Het gesteld in de Basisovereenkomst is juist, de inschrijvingsleidraad is aangepast, zie paragraaf 5.2.1. Het constructief ontwerp wordt getoetst op maakbaarheid. Indien geconstateerd wordt dat het ontwerp niet technisch uitvoerbaar is, dan leidt de betreffende inschrijving tot uitsluiting.

Vraag 157:

In het Plan van Aanpak is het ‘constructief ontwerp’ toegevoegd. In de leidraad wordt hiervan geen verdere invulling aangegeven (welke objecten, diepgang, aantal documenten, hoeveel bladzijden, ect).

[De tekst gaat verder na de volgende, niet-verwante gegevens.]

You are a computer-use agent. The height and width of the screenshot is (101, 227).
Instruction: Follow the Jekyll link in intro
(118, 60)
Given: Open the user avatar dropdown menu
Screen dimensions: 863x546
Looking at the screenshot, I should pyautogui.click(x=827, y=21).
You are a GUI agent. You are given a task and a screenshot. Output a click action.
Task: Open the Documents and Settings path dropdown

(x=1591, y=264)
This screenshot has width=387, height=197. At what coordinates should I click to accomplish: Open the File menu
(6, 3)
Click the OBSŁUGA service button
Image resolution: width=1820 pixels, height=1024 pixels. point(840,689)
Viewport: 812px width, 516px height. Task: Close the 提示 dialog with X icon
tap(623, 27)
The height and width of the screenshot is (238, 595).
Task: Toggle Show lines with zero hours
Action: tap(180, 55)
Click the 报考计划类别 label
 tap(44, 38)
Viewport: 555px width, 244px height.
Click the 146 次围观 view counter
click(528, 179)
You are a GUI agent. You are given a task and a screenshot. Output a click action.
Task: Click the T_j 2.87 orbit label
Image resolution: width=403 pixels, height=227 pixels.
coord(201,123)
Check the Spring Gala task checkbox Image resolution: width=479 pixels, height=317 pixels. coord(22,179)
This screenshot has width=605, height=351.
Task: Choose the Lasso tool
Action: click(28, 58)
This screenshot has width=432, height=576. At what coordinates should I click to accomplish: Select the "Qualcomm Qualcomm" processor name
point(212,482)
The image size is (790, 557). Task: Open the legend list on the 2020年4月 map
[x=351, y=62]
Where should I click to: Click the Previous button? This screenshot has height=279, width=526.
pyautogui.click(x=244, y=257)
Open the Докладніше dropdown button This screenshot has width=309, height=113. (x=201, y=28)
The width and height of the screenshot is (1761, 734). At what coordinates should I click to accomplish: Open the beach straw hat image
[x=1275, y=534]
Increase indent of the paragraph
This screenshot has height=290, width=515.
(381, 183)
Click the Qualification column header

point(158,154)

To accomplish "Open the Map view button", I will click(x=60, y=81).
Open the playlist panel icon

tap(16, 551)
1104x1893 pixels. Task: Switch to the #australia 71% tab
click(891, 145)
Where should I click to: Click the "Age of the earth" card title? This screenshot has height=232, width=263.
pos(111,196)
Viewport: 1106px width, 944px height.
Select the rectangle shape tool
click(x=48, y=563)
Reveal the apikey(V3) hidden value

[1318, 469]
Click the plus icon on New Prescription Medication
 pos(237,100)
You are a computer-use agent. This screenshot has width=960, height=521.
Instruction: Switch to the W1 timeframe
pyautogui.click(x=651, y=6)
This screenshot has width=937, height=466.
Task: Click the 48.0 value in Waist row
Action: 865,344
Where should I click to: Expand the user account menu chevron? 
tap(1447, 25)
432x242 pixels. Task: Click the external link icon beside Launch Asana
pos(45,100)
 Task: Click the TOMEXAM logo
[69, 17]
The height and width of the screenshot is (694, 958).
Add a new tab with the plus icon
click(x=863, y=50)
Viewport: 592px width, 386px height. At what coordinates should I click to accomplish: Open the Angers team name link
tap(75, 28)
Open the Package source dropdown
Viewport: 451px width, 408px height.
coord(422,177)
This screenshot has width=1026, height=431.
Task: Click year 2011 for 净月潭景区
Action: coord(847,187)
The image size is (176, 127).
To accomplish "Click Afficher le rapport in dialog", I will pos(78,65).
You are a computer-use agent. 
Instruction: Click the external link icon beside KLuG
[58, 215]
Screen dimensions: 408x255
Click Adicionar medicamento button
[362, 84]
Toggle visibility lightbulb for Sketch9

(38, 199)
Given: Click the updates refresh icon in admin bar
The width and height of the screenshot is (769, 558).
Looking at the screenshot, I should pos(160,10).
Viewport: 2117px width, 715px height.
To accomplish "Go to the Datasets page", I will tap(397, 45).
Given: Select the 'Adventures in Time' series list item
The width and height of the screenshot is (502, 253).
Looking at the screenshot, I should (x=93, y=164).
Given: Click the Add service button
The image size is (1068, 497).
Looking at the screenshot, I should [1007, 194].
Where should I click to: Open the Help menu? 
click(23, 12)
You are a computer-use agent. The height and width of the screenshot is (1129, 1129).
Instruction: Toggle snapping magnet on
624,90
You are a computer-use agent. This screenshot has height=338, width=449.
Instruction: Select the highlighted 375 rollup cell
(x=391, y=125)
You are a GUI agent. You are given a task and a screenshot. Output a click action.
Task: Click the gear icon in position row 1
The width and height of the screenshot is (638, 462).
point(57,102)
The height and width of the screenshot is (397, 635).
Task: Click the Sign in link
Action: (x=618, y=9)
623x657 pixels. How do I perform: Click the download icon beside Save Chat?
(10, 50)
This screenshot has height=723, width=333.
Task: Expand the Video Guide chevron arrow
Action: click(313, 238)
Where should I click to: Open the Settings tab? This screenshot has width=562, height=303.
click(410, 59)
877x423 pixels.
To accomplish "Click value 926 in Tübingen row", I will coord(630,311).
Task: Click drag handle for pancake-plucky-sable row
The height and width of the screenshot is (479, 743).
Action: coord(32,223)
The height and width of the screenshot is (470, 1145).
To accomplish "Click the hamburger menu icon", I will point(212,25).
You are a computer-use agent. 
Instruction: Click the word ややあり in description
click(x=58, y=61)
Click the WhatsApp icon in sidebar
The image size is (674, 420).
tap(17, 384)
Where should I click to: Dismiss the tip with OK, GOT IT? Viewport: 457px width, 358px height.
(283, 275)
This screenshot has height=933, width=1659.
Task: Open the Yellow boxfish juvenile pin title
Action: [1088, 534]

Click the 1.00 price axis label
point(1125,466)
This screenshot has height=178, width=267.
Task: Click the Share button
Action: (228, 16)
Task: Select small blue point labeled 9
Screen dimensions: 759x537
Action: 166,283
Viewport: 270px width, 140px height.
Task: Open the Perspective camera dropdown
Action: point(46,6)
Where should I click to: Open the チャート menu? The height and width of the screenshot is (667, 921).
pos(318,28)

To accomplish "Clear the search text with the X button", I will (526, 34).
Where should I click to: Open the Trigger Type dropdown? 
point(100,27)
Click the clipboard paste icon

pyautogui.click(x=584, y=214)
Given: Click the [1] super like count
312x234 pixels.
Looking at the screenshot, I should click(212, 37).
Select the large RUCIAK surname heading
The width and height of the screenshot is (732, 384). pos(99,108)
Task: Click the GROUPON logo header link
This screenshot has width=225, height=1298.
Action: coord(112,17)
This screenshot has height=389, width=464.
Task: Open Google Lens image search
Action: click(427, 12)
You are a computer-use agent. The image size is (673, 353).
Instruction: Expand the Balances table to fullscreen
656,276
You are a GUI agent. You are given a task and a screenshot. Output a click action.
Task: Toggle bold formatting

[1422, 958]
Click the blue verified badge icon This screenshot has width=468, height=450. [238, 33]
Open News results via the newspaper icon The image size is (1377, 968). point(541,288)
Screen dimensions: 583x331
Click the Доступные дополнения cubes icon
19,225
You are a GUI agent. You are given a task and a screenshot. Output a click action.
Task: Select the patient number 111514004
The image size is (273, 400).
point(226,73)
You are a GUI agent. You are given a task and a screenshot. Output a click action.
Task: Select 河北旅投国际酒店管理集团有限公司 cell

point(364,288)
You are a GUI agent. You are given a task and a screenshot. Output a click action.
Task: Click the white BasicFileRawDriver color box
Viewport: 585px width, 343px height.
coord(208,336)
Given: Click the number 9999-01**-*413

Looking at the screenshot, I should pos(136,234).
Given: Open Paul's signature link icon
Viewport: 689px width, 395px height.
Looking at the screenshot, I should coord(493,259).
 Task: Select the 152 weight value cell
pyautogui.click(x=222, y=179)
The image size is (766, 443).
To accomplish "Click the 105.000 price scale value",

Tevens wordt in de Concept Basisovereenkomst aangegeven dat het constructief ontwerp het uitvoeringsontwerp betreft (artikel 5.2). Kan Aanbesteder de definitie van het constructief ontwerp voor de aanbieding nader verduidelijken? Is tevens juist dat het ‘constructief ontwerp’ niet meeweegt in de EMVI-beoordeling?

Antwoord:

Het constructief ontwerp is nader toegelicht in de inschrijvingsleidraad (zie paragraaf 5.2.1) en heeft geen weging in de EMVI criteria, maar wordt wel gehanteerd voor de aantoonbaarheid van de andere EMVI criteria.

Vraag 295:

Aanbesteder heeft in de derde nota een nadere verduidelijking gegeven over de inhoud van het “Constructief ontwerp”. Gegadigde vindt deze uitbreiding op sommige onderdelen niet in verhouding tot de scope van deze onderdelen. Is Aanbesteder bereid deze eisen aan het Constructief ontwerp voor kunstwerk 1 en 4 te versoberen, en de onderdelen geluidsschermen en keermuur te laten vervallen?

Antwoord:

Er worden minimale constructieve aspecten gevraagd van KW1, KW4, de Geluidsscherm en de Keermuur. Een 3D-overzichtstekening kan achterwege blijven indien uit de 2D-doorsneden hetzelfde beeld kan worden verkregen.

Vraag 298:

De combinatie van antwoorden op vraag 157 en 41 impliceert dat indien de aanbesteder bij de beoordeling van het ingediende constructief ontwerp van mening is dat het ontwerp niet maakbaar/technisch uitvoerbaar is, de aanbieding van de gegadigde ongeldig verklaart wordt. Eerste vraag is of dit juist is. Aangezien de beoordeling afhankelijk kan zijn van de beschikbare informatie in combinatie met de kennis van de beoordelaar en er geen gelegenheid is om het ontwerp nader toe te lichten, kan dit leiden tot uitsluiting met daarop volgende een procedure. Daarom verzoeken wij de aanbesteder criteria op te geven waarmee het ontwerp op maakbaarheid beoordeeld wordt.

Antwoord:

Het is juist dat een aanbieding op basis van het constructieve ontwerp ongeldig kan worden verklaard. Het is niet juist dat er geen gelegenheid wordt geboden om het ontwerp nader toe te lichten. Mocht de Opdrachtgever van mening zijn dat een ingediend ontwerp niet voldoet aan de gestelde eisen, dan wordt de Inschrijver voorafgaand aan het openen van enveloppe 2 de mogelijkheid geboden om de vragen van de Opdrachtgever te beantwoorden.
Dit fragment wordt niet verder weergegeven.